This special series of the Journal of Photonics for Energy focuses on the science and technology of the so-called perovskite-based solar cells. These materials have been named for their perovskite crystal structure that adopts an ABX₃ composition, where for example A = formamadinium-FA, methylammonium-MA, Cs, and/or Rb; $\mathrm{B}={\mathrm{Pb}}^{2+}$, and/or ${\mathrm{Sn}}^{2+}$; and $X={\mathrm{Cl}}^{-}$, ${\mathrm{Br}}^{-}$, and/or ${\mathrm{I}}^{-}$. These materials have gained a lot of attention due to rapid rise in performance, reaching current record certified efficiencies of 22.1%.¹ In spite of their quickly achieved high efficiencies, there is still much to learn about the synthesis and properties of these materials. Here we display a series of new findings and perspectives on a variety of related topics.

The collection of papers were published in the Journal of Photonics for Energy, throughout Volumes 6 and 7:

Goudarzi et al. present a simulation of two different processing methods for the inverted perovskite solar cell geometry and report a drastically different interface defect density between the two preparations. Habibi et al. describe a spray coating method for sequentially depositing planer perovskite-based solar cells, addressing a critical need for scalable processing methods for these materials. Szostak et al. present a comprehensive study into the intramolecular exchange method for synthesizing perovskite-based ${\mathrm{MAPbI}}_3$ solar absorbers and propose a mechanism for the direct formation of the ${\mathrm{MAPbI}}_3$ film. Peng et al. explore the potential to replace ${\mathrm{TiO}}_2$ with CdS as a higher performing electron transport layer of a perovskite-based solar cell, achieving a photoconversion efficiency of 16.1%.

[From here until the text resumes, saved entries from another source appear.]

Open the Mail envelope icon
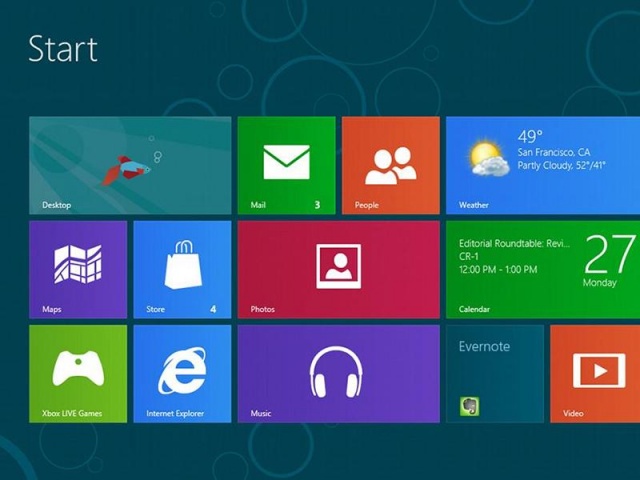 pyautogui.click(x=286, y=161)
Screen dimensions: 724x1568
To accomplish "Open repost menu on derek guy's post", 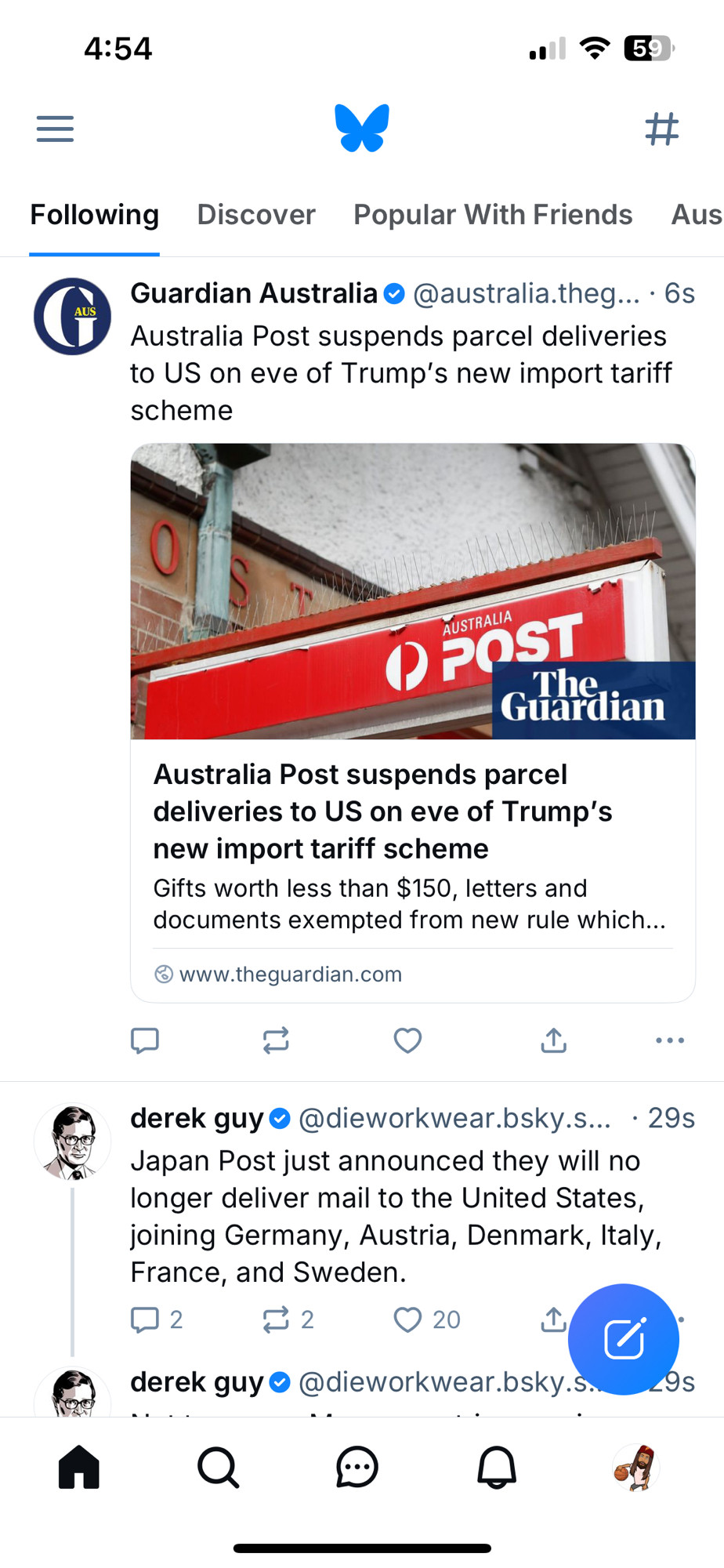I will [x=288, y=1319].
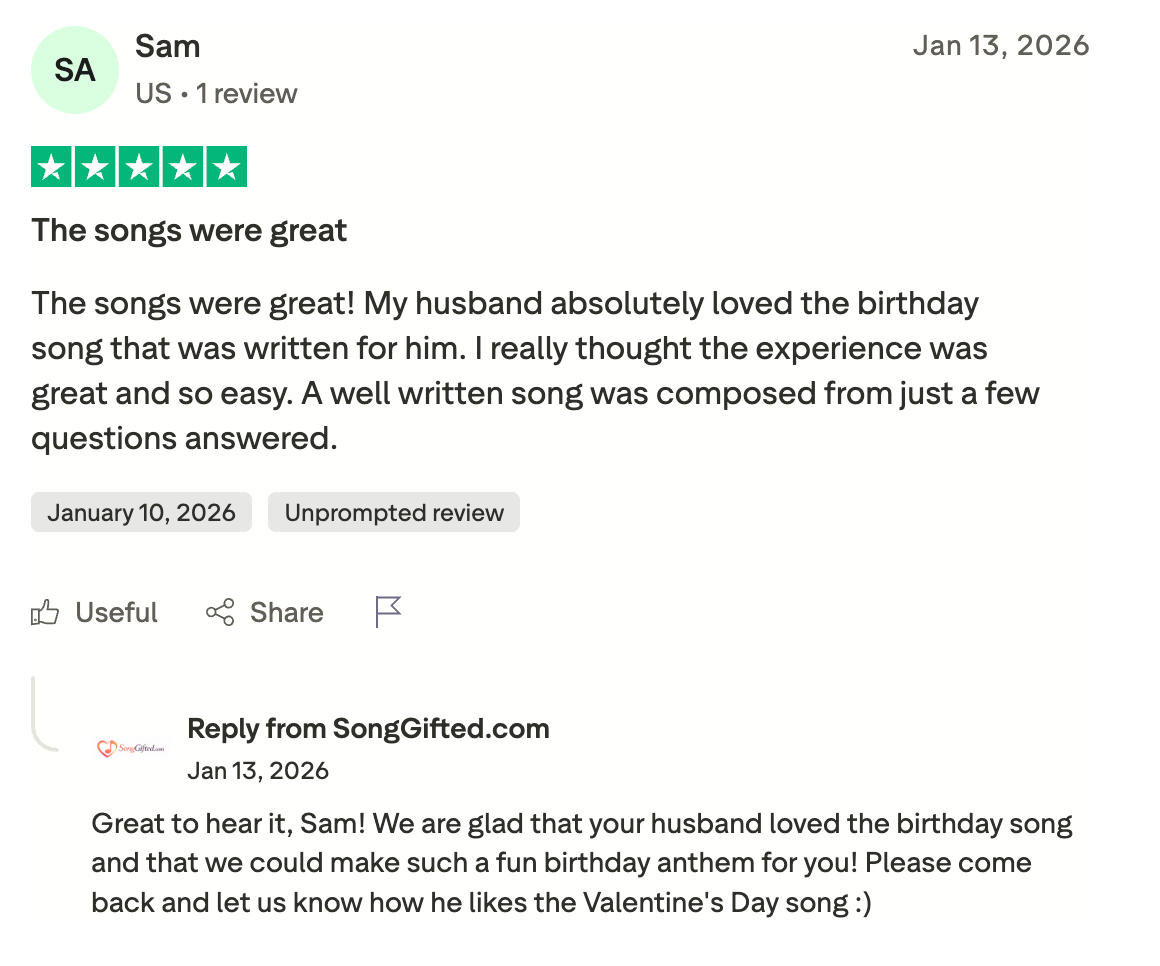Click the reply date under SongGifted.com
The image size is (1160, 966).
pyautogui.click(x=258, y=771)
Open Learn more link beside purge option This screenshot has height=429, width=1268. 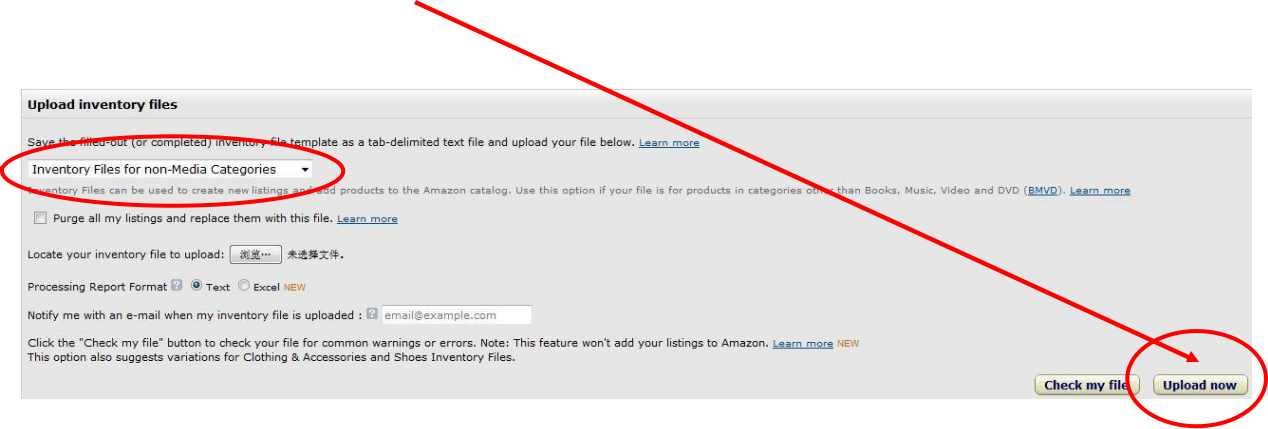pyautogui.click(x=367, y=219)
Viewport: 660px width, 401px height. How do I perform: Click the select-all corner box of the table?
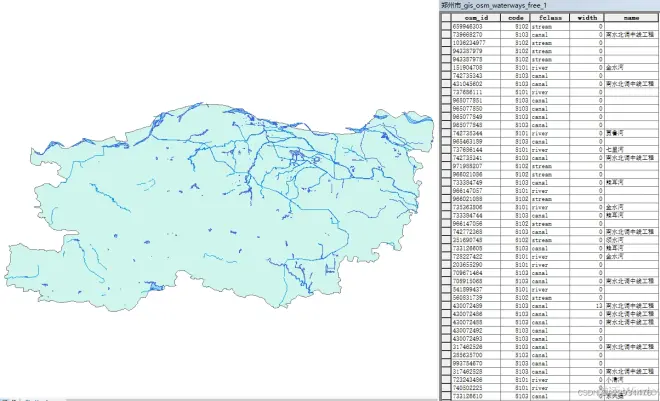click(446, 17)
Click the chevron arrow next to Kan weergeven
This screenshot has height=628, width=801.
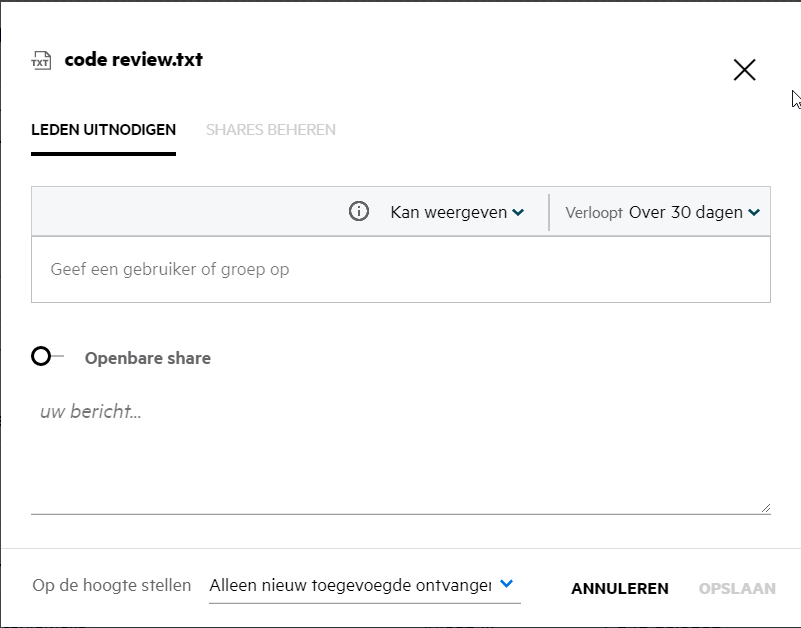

Ananthakumar et al. provide a review of the synthesis, properties, and applications for cesium lead halide perovskite quantum dots (QDs). These QDs have higher quantum yield (90%) than any other semiconductor QDs making them a promising candidate for a variety of device applications. Since this report researchers have reported ${\mathrm{CsPbI}}_3$ QD devices with a certified device efficiency of 13.43%,² a current QD device record. Hariz and Song et al. present two perspective views on perovskite-based solar cells and provide commentary on potential pathways to higher performance.

The articles in this special series provide a snapshot of the rapidly advancing field of perovskite-based solar cells. We hope these works provide inspiration for new areas of research while also providing a perspective outlook on this exciting field.